Give back the full data, retyped precisely.

*** Block opens ***

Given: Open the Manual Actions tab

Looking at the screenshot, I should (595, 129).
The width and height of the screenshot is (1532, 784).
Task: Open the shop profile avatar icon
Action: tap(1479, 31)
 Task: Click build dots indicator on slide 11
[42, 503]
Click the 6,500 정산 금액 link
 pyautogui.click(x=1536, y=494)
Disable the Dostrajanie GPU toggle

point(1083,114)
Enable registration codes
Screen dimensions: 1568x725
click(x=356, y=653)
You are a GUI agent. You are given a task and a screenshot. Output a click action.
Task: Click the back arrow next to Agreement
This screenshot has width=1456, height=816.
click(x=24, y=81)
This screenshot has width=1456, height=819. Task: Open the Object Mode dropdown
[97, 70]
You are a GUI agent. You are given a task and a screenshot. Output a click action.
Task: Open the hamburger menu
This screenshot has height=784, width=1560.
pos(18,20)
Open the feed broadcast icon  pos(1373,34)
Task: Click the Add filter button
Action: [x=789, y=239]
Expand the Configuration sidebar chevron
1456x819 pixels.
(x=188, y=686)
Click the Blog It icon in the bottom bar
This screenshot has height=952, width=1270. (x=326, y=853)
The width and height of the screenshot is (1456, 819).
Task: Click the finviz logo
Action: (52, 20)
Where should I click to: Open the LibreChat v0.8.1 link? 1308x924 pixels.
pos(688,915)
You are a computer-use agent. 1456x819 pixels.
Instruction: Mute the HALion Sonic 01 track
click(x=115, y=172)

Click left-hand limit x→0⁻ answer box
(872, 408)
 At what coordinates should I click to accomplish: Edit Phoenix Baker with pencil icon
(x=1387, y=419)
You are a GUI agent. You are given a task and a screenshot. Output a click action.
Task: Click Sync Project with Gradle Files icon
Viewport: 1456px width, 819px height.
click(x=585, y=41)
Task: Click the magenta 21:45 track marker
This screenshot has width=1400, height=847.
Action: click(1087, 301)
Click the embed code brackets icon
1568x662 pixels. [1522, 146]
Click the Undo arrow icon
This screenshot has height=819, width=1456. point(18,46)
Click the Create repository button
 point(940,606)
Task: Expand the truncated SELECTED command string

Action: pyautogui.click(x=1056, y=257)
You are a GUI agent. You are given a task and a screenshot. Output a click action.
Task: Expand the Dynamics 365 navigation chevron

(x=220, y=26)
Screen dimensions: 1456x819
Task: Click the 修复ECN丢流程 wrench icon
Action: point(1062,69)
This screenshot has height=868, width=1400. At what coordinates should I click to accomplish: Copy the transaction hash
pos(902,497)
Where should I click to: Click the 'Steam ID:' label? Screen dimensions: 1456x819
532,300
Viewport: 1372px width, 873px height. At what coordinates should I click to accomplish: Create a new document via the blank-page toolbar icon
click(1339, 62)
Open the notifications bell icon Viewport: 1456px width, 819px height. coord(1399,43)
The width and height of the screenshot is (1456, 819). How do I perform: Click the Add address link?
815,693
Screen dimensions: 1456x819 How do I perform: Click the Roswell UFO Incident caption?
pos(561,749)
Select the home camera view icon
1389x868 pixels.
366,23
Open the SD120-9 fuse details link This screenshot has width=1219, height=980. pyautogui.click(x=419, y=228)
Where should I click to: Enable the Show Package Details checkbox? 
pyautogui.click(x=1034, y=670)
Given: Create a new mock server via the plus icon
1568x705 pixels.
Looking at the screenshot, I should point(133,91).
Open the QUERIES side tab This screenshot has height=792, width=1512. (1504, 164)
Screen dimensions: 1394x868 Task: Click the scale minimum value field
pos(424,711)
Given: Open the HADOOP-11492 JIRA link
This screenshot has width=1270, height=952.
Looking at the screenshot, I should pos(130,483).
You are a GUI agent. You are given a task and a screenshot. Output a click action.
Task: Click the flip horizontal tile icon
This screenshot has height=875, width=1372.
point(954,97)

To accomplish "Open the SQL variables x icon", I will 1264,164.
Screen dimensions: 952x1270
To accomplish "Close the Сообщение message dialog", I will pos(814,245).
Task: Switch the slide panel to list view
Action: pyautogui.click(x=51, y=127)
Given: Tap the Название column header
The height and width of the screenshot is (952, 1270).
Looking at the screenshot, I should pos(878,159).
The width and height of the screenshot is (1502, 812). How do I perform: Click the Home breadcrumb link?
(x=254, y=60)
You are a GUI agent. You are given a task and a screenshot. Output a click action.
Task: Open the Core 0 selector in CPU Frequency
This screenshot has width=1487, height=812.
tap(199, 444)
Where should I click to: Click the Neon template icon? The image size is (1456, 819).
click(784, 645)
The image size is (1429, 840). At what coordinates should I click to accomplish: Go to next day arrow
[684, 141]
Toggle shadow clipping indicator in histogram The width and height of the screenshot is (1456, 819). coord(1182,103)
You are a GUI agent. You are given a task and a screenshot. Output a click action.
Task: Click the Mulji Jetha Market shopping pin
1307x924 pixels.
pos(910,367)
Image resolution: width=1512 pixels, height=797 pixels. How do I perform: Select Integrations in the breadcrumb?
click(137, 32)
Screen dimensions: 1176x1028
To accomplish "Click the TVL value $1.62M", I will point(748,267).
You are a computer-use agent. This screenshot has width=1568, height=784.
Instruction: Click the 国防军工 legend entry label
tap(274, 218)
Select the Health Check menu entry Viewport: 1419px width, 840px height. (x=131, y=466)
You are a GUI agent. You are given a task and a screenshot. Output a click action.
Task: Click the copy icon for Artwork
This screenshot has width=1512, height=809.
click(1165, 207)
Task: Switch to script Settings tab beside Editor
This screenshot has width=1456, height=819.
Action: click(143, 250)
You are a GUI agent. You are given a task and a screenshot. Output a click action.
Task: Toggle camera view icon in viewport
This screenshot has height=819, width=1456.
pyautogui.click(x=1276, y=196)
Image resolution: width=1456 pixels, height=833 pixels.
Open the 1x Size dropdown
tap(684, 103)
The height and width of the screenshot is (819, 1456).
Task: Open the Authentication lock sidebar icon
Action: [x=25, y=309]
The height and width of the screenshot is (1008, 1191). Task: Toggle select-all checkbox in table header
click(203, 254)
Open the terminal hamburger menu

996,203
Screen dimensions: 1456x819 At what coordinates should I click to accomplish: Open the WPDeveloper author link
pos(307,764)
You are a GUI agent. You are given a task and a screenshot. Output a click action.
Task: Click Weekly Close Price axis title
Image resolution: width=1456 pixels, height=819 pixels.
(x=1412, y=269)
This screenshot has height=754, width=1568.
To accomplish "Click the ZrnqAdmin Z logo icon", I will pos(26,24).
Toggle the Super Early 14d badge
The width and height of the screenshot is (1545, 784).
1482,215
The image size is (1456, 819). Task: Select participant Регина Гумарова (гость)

*** Block closes ***

* **Exercise solution**
Given: Open the Manual Actions tab

Looking at the screenshot, I should (595, 129).
The width and height of the screenshot is (1532, 784).
Task: Open the shop profile avatar icon
Action: tap(1479, 31)
 Task: Click build dots indicator on slide 11
[42, 503]
Click the 6,500 정산 금액 link
 pyautogui.click(x=1536, y=494)
Disable the Dostrajanie GPU toggle

point(1083,114)
Enable registration codes
Screen dimensions: 1568x725
click(x=356, y=653)
You are a GUI agent. You are given a task and a screenshot. Output a click action.
Task: Click the back arrow next to Agreement
This screenshot has width=1456, height=816.
click(x=24, y=81)
This screenshot has width=1456, height=819. Task: Open the Object Mode dropdown
[97, 70]
You are a GUI agent. You are given a task and a screenshot. Output a click action.
Task: Open the hamburger menu
This screenshot has height=784, width=1560.
pos(18,20)
Open the feed broadcast icon  pos(1373,34)
Task: Click the Add filter button
Action: [x=789, y=239]
Expand the Configuration sidebar chevron
1456x819 pixels.
(x=188, y=686)
Click the Blog It icon in the bottom bar
This screenshot has height=952, width=1270. (x=326, y=853)
The width and height of the screenshot is (1456, 819).
Task: Click the finviz logo
Action: (52, 20)
Where should I click to: Open the LibreChat v0.8.1 link? 1308x924 pixels.
pos(688,915)
You are a computer-use agent. 1456x819 pixels.
Instruction: Mute the HALion Sonic 01 track
click(x=115, y=172)

Click left-hand limit x→0⁻ answer box
(872, 408)
 At what coordinates should I click to accomplish: Edit Phoenix Baker with pencil icon
(x=1387, y=419)
You are a GUI agent. You are given a task and a screenshot. Output a click action.
Task: Click Sync Project with Gradle Files icon
Viewport: 1456px width, 819px height.
click(x=585, y=41)
Task: Click the magenta 21:45 track marker
This screenshot has width=1400, height=847.
Action: click(1087, 301)
Click the embed code brackets icon
1568x662 pixels. [1522, 146]
Click the Undo arrow icon
This screenshot has height=819, width=1456. point(18,46)
Click the Create repository button
 point(940,606)
Task: Expand the truncated SELECTED command string

Action: pyautogui.click(x=1056, y=257)
You are a GUI agent. You are given a task and a screenshot. Output a click action.
Task: Expand the Dynamics 365 navigation chevron

(x=220, y=26)
Screen dimensions: 1456x819
Task: Click the 修复ECN丢流程 wrench icon
Action: point(1062,69)
This screenshot has height=868, width=1400. At what coordinates should I click to accomplish: Copy the transaction hash
pos(902,497)
Where should I click to: Click the 'Steam ID:' label? Screen dimensions: 1456x819
532,300
Viewport: 1372px width, 873px height. At what coordinates should I click to accomplish: Create a new document via the blank-page toolbar icon
click(1339, 62)
Open the notifications bell icon Viewport: 1456px width, 819px height. coord(1399,43)
The width and height of the screenshot is (1456, 819). How do I perform: Click the Add address link?
815,693
Screen dimensions: 1456x819 How do I perform: Click the Roswell UFO Incident caption?
pos(561,749)
Select the home camera view icon
1389x868 pixels.
366,23
Open the SD120-9 fuse details link This screenshot has width=1219, height=980. pyautogui.click(x=419, y=228)
Where should I click to: Enable the Show Package Details checkbox? 
pyautogui.click(x=1034, y=670)
Given: Create a new mock server via the plus icon
1568x705 pixels.
Looking at the screenshot, I should point(133,91).
Open the QUERIES side tab This screenshot has height=792, width=1512. (1504, 164)
Screen dimensions: 1394x868 Task: Click the scale minimum value field
pos(424,711)
Given: Open the HADOOP-11492 JIRA link
This screenshot has width=1270, height=952.
Looking at the screenshot, I should pos(130,483).
You are a GUI agent. You are given a task and a screenshot. Output a click action.
Task: Click the flip horizontal tile icon
This screenshot has height=875, width=1372.
point(954,97)

To accomplish "Open the SQL variables x icon", I will 1264,164.
Screen dimensions: 952x1270
To accomplish "Close the Сообщение message dialog", I will pos(814,245).
Task: Switch the slide panel to list view
Action: pyautogui.click(x=51, y=127)
Given: Tap the Название column header
The height and width of the screenshot is (952, 1270).
Looking at the screenshot, I should pos(878,159).
The width and height of the screenshot is (1502, 812). How do I perform: Click the Home breadcrumb link?
(x=254, y=60)
You are a GUI agent. You are given a task and a screenshot. Output a click action.
Task: Open the Core 0 selector in CPU Frequency
This screenshot has width=1487, height=812.
tap(199, 444)
Where should I click to: Click the Neon template icon? The image size is (1456, 819).
click(784, 645)
The image size is (1429, 840). At what coordinates should I click to accomplish: Go to next day arrow
[684, 141]
Toggle shadow clipping indicator in histogram The width and height of the screenshot is (1456, 819). coord(1182,103)
You are a GUI agent. You are given a task and a screenshot. Output a click action.
Task: Click the Mulji Jetha Market shopping pin
1307x924 pixels.
pos(910,367)
Image resolution: width=1512 pixels, height=797 pixels. How do I perform: Select Integrations in the breadcrumb?
click(137, 32)
Screen dimensions: 1176x1028
To accomplish "Click the TVL value $1.62M", I will point(748,267).
You are a computer-use agent. This screenshot has width=1568, height=784.
Instruction: Click the 国防军工 legend entry label
tap(274, 218)
Select the Health Check menu entry Viewport: 1419px width, 840px height. (x=131, y=466)
You are a GUI agent. You are given a task and a screenshot. Output a click action.
Task: Click the copy icon for Artwork
This screenshot has width=1512, height=809.
click(1165, 207)
Task: Switch to script Settings tab beside Editor
This screenshot has width=1456, height=819.
Action: click(143, 250)
You are a GUI agent. You are given a task and a screenshot. Output a click action.
Task: Toggle camera view icon in viewport
This screenshot has height=819, width=1456.
pyautogui.click(x=1276, y=196)
Image resolution: width=1456 pixels, height=833 pixels.
Open the 1x Size dropdown
tap(684, 103)
The height and width of the screenshot is (819, 1456).
Task: Open the Authentication lock sidebar icon
Action: [x=25, y=309]
The height and width of the screenshot is (1008, 1191). Task: Toggle select-all checkbox in table header
click(203, 254)
Open the terminal hamburger menu

996,203
Screen dimensions: 1456x819 At what coordinates should I click to accomplish: Open the WPDeveloper author link
pos(307,764)
You are a GUI agent. You are given a task and a screenshot. Output a click action.
Task: Click Weekly Close Price axis title
Image resolution: width=1456 pixels, height=819 pixels.
(x=1412, y=269)
This screenshot has height=754, width=1568.
To accomplish "Click the ZrnqAdmin Z logo icon", I will pos(26,24).
Toggle the Super Early 14d badge
The width and height of the screenshot is (1545, 784).
1482,215
The image size is (1456, 819). Task: Select participant Регина Гумарова (гость)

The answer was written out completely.